DOCUMENT EXCERPT.
I didn’t really know much about him.  When I was seven, I discovered some of his secrets.  He left his closet unlocked one Sunday‑‑he woke up late and rushed off to Mass‑‑and I found some girlie magazines inside it, along with some bullets and a periscope and a huge camera with a big flash.  He loved taking pictures of all sorts of things.  Once I saw his pictures of the World Boy Scout Jamboree in Los Banos and of a bullfight held somewhere in Manila.  He also had pictures of our relatives who lived in Mindanao; he visited them often and came home with all sorts of strange things‑‑a deer’s skull, horns and all; a monkey’s breast, cut‑up and salted; a plaque full of miniature swords. 

    

I can’t forget what Tiyo Lauro did one election period.  I was eleven and precocious, as my father always put it, and while everyone else in the family campaigned for Macapagal, Tiyo Lauro insisted Marcos would win.  The more I begged him to vote Macapagal, the more he praised Marcos.  He said Macapagal had done nothing for the country and Marcos was smart and young and was the hope of the land.  We ended up with me shouting at him and him laughing at me.  I decided then that I hated Tiyo Lauro.  On election morning, however, he called me into his room and showed me his sample ballot.  It had Macapagal’s name on it.

DATA EXCERPTS.
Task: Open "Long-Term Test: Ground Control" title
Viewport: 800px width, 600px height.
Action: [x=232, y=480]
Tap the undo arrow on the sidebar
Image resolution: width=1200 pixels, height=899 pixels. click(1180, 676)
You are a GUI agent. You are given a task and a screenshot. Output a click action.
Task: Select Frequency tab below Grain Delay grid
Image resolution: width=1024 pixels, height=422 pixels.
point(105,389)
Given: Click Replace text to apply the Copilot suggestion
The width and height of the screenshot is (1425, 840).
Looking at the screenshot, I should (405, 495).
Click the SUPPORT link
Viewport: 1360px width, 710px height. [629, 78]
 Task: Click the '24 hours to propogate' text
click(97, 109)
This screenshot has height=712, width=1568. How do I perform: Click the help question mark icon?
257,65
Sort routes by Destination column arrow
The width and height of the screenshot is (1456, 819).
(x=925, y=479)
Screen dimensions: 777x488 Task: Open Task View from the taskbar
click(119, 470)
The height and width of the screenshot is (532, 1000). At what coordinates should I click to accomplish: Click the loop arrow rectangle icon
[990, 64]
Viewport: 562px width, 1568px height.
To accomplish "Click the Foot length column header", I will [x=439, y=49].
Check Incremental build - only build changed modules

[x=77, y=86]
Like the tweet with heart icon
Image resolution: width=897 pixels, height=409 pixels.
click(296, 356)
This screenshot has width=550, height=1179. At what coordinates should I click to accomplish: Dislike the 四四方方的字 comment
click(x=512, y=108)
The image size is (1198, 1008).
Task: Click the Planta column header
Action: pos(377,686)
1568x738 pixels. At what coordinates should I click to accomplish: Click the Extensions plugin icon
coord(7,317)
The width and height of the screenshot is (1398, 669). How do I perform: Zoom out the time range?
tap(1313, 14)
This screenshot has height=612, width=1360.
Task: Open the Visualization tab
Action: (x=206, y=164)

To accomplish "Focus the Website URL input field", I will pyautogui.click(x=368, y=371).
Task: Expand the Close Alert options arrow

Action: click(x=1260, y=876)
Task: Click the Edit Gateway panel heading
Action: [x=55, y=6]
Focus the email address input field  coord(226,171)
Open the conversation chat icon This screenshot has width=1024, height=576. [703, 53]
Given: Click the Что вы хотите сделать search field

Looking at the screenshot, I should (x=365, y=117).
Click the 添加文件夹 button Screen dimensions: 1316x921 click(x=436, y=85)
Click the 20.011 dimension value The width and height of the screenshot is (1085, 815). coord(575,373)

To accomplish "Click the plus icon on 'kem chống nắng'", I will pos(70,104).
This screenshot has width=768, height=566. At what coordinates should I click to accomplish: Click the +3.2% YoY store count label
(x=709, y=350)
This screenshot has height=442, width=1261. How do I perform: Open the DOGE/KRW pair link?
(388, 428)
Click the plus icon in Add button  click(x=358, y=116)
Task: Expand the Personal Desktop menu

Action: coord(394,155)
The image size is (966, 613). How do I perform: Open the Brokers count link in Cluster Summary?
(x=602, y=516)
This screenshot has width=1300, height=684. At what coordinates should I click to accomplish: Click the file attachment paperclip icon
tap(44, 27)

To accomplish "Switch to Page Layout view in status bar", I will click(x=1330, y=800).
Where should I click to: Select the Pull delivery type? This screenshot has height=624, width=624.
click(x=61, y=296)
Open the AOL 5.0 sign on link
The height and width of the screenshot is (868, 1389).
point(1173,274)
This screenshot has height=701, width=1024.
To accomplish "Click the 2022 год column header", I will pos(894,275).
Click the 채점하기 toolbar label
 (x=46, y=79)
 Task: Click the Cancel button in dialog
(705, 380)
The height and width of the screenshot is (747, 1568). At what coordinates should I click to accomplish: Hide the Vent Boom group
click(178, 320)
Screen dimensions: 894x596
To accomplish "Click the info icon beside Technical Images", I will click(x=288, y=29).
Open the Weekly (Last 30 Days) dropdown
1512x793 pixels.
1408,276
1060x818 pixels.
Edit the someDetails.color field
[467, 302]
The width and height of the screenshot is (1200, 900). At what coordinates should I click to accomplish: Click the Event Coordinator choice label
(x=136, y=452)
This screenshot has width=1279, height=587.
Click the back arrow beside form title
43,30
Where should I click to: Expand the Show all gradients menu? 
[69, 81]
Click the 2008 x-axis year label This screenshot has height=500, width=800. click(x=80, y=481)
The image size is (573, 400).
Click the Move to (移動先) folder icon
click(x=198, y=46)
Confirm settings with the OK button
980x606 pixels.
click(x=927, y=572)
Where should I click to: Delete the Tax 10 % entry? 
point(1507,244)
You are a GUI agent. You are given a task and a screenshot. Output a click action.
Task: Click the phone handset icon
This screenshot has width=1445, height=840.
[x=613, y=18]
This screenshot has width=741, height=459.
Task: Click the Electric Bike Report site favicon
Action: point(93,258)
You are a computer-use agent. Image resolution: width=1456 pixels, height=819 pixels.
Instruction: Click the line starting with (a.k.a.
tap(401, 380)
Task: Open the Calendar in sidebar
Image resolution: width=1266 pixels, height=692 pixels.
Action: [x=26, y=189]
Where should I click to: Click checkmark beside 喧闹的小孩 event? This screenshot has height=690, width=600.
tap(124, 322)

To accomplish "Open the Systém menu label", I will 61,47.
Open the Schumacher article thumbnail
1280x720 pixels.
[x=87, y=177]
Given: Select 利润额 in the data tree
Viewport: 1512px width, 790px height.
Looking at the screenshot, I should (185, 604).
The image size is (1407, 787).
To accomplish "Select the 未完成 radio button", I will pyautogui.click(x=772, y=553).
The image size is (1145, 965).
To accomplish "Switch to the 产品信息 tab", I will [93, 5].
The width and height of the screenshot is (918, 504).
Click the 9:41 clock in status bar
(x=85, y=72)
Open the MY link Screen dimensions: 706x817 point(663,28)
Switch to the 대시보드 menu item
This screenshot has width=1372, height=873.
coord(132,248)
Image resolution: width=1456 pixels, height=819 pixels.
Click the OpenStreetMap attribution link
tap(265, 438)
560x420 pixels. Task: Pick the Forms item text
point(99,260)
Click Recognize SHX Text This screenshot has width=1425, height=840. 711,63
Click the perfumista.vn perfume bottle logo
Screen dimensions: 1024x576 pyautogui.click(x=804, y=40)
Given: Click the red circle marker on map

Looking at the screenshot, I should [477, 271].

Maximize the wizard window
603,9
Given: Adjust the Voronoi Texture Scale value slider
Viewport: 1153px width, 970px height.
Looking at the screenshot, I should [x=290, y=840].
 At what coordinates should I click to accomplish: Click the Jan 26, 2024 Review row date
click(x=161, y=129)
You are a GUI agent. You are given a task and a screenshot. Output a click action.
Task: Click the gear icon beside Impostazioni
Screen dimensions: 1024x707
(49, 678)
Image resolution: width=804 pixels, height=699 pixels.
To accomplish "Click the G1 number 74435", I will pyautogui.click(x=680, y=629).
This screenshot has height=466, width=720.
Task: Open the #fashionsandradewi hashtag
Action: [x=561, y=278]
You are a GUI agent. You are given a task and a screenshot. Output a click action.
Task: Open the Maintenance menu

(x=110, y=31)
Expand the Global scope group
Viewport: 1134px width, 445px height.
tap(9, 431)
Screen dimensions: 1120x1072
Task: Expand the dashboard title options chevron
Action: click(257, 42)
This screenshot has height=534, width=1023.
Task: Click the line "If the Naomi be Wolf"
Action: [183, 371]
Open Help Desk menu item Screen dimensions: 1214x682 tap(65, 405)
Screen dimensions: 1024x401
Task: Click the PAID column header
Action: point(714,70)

PROBLEM.
In the excerpt about Tiyo Lauro, explain in one to three sentences why the eleven-year-old narrator decided to hate him.

IN RESPONSE.
During an election period, the narrator begged Tiyo Lauro to vote for Macapagal. The more the narrator begged, the more he praised Marcos. The argument ended with the narrator shouting at him and him laughing, and the narrator then decided to hate him.